## Task details:
For the listing below, show each line that includes the string "computer".

## Provided information:
↓

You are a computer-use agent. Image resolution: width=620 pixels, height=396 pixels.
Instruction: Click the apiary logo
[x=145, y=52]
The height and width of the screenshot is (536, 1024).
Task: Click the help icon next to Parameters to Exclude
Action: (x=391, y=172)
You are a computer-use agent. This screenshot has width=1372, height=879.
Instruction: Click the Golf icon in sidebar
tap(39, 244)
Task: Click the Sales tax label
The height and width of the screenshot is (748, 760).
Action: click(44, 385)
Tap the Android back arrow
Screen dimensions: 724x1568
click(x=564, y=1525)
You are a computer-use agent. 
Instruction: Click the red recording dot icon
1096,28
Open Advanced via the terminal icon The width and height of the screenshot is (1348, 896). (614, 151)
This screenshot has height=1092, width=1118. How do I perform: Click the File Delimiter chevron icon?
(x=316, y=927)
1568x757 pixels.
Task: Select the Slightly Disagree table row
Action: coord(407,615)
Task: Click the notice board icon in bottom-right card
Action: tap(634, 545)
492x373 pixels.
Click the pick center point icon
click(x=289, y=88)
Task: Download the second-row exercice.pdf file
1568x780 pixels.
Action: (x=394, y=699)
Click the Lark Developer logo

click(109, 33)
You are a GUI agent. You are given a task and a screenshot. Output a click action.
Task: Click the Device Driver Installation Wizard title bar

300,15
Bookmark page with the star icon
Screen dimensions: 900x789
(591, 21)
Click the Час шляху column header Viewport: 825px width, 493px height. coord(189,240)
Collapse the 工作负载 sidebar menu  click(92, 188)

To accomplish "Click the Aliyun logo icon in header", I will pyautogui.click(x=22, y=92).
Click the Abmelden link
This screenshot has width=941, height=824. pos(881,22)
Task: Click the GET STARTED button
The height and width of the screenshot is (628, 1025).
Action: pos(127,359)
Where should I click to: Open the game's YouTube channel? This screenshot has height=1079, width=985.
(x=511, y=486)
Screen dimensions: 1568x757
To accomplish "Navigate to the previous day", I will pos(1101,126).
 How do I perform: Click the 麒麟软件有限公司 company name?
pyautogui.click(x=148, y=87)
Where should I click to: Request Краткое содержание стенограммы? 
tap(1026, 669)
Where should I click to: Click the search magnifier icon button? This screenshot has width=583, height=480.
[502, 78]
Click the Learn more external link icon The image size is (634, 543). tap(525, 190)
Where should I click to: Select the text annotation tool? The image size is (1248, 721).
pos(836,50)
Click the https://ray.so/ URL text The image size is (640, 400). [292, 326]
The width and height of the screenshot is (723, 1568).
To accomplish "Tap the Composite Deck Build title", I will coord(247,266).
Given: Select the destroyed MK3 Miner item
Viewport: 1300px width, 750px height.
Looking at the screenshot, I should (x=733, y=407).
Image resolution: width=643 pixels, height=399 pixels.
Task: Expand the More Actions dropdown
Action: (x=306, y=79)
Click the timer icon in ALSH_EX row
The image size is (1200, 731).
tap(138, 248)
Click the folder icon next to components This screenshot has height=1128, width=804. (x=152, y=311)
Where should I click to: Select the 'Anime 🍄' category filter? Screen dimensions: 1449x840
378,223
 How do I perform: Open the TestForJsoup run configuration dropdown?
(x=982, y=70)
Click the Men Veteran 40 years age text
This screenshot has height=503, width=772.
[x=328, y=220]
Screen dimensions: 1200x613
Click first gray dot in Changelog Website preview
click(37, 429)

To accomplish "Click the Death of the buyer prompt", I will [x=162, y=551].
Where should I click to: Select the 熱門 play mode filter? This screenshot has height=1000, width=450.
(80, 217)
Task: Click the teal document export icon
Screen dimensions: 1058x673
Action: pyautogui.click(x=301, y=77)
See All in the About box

↑

## The completed task:
You are a computer-use agent. Image resolution: width=620 pixels, height=396 pixels.
You are a computer-use agent. This screenshot has width=1372, height=879.
You are a computer-use agent. 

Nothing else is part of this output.